[DOCUMENT SEGMENT]
Embedding the Foundational Human Work
We announced something this week that we hope will help make some start-ups/scale-ups fly. A super deep discount to our software so they can start on the human work early and make it a pillar of their culture so they don’t amass any HumanDebt™. One of the things that were clear was that there...
We announced something this week that we hope will help make some start-ups/scale-ups fly.
A super deep discount to our software so they can start on the human work early and make it a pillar of their culture so they don’t amass any HumanDebt™. One of the things that were clear was that there is no founder who won’t recite TED-talk level ideas when it comes to what it takes to run a modern tech company - Agile to the bone with happy people. They know all about vulnerability, compassionate servant leadership, giving people the space to grow and making sure they are heard. Any founder at all would pass any theory test on what the ideal culture should contain if you want to succeed. Needless to say this knowledge rarely if ever translates into practice.
[/DOCUMENT SEGMENT]
→ **REQUIRED TASKS**
- A) Using the post on embedding human work, explain in one to three sentences why the deep discount on the software is being offered to start-ups and scale-ups.
- B) According to the post on embedding human work, what was announced this week?
- C) Write the next part of the post on embedding human work, picking up after its final sentence.
[INPUT DATA]
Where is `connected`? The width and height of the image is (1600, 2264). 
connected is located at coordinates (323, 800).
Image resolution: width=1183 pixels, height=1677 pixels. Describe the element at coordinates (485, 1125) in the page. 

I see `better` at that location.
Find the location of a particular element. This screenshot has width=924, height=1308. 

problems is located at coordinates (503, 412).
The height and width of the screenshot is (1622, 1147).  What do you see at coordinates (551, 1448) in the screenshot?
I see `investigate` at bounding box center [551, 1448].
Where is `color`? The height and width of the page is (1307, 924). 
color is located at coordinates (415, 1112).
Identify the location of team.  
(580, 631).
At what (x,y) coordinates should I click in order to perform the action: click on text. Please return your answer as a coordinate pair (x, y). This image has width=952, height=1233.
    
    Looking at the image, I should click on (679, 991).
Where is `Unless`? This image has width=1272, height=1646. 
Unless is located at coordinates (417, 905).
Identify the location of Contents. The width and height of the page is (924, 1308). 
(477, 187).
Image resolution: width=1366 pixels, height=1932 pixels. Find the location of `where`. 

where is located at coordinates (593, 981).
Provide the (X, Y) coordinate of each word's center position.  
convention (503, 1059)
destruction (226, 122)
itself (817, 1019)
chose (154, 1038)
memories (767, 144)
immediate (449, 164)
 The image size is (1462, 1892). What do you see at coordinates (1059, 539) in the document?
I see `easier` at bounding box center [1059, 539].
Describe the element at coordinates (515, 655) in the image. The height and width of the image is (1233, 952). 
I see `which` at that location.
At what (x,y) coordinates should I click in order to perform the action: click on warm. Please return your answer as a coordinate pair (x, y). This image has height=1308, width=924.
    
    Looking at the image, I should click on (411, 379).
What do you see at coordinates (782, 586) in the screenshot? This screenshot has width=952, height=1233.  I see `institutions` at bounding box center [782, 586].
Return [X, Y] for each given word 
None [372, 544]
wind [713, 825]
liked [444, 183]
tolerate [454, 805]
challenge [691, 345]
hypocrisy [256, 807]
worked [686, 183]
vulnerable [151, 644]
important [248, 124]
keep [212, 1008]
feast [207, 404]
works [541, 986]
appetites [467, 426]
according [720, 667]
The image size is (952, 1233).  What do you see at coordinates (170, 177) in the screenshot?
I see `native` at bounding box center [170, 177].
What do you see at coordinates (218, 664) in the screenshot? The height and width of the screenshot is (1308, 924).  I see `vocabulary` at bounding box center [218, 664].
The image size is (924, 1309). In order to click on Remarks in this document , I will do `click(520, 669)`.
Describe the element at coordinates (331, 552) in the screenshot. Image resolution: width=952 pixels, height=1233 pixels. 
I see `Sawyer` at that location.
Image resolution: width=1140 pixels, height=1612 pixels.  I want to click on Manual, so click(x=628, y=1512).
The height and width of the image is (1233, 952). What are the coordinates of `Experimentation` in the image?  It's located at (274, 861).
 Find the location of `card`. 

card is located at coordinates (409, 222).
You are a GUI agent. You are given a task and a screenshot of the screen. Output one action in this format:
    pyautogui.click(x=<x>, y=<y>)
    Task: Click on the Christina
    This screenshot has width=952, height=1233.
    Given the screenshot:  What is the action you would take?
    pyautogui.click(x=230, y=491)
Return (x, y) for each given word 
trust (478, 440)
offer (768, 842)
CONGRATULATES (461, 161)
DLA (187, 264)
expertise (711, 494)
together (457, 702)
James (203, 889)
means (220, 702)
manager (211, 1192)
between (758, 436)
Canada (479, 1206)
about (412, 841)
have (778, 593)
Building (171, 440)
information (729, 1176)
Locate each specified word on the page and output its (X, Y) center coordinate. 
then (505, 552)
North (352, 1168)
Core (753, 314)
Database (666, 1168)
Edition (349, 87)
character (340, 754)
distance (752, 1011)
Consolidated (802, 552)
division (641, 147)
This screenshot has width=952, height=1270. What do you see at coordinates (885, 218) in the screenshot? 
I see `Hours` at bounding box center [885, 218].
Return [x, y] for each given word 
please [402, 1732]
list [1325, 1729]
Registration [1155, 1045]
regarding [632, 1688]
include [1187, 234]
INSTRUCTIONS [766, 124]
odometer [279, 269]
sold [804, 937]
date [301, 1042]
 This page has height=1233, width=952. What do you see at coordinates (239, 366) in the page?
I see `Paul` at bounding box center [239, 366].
[/INPUT DATA]
→ **WRITTEN RESPONSES**
- A) The discount lets start-ups and scale-ups begin the human work early and make it a pillar of their culture. That way they don't build up any HumanDebt™.

- B) A super deep discount on the software for start-ups and scale-ups.

- C)
Part of it is how insane of a ride building a business is and take it from me, it is utterly centrifugal and trade-offs are made every day. The other part is how the best of intentions when it comes to people never do translate directly into action without effort and just knowing this stuff is utterly insufficient. And then it’s the way that new companies start - in a flurry of survival needs and continuous dread from all sides. It’s tense, nervous energy and a desperate battle to keep your cool and simultaneously keep as close to principles as possible while fighting to draw air.
So remembering what counts, what really really counts and then acting on it, is extra hard. The main thing founders can do is surround themselves with others who can be guardians of the principle because if they should slip and become enchanted by someone’s CV that doesn’t translate into a human with the needed attitude, then the new hires can easily come as a package with antiquated business practices and processes from the years they’ve worked in waterfall shops complete with the command and control and the lack of care for the teams that usually packs.
In other words, in the founding team, you need everyone to have that same crystal clarity and extreme obsession with “Agile and people” and if they don’t, then they’ll default on what they learned in business school in 2000 or what they’ve done in other shops before and those practices and ideas will simply never work to lead a modern company to success.